:: GIVEN RECORDS ::
══════════════════════════════

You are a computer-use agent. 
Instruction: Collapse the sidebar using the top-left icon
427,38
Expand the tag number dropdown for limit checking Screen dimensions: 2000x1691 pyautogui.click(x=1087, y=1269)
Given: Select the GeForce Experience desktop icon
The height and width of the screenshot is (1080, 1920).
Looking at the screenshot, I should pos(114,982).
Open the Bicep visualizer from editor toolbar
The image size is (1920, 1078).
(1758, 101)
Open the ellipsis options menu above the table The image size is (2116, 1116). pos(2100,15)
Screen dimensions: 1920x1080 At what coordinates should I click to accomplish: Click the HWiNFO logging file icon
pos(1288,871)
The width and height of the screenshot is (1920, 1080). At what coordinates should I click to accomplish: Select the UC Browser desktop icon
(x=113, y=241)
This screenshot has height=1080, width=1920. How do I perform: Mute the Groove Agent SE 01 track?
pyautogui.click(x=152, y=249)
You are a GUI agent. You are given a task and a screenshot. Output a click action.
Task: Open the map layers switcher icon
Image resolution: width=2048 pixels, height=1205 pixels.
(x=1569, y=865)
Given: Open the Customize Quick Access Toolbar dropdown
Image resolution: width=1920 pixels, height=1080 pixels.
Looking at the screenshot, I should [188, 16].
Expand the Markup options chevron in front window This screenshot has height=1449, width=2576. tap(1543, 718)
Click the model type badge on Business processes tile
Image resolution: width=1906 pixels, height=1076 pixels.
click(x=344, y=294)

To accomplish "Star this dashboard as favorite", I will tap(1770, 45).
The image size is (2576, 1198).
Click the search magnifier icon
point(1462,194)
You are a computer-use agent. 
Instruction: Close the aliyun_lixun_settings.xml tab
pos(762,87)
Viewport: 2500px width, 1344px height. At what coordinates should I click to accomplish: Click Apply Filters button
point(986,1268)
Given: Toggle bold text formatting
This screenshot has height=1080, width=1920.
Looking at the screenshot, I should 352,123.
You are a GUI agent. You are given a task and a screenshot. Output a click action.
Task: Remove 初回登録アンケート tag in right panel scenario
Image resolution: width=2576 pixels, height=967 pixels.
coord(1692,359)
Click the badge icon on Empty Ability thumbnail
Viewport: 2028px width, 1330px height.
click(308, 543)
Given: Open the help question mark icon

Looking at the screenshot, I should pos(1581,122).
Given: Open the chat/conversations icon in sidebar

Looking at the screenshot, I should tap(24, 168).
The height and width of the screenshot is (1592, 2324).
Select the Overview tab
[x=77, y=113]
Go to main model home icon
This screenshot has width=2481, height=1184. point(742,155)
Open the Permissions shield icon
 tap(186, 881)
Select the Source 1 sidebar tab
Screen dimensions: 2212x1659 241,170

══════════════════════════════

:: EXERCISE OBJECTIVE ::
In the data above, retype exactly and only the lines between the one holding "Click the model" and the one holding "The height and width of the screenshot is (1592, 2324).", inclusive.

:: REPLY TO THE TASK ::
Click the model type badge on Business processes tile
Image resolution: width=1906 pixels, height=1076 pixels.
click(x=344, y=294)

To accomplish "Star this dashboard as favorite", I will tap(1770, 45).
The image size is (2576, 1198).
Click the search magnifier icon
point(1462,194)
You are a computer-use agent. 
Instruction: Close the aliyun_lixun_settings.xml tab
pos(762,87)
Viewport: 2500px width, 1344px height. At what coordinates should I click to accomplish: Click Apply Filters button
point(986,1268)
Given: Toggle bold text formatting
This screenshot has height=1080, width=1920.
Looking at the screenshot, I should 352,123.
You are a GUI agent. You are given a task and a screenshot. Output a click action.
Task: Remove 初回登録アンケート tag in right panel scenario
Image resolution: width=2576 pixels, height=967 pixels.
coord(1692,359)
Click the badge icon on Empty Ability thumbnail
Viewport: 2028px width, 1330px height.
click(308, 543)
Given: Open the help question mark icon

Looking at the screenshot, I should pos(1581,122).
Given: Open the chat/conversations icon in sidebar

Looking at the screenshot, I should tap(24, 168).
The height and width of the screenshot is (1592, 2324).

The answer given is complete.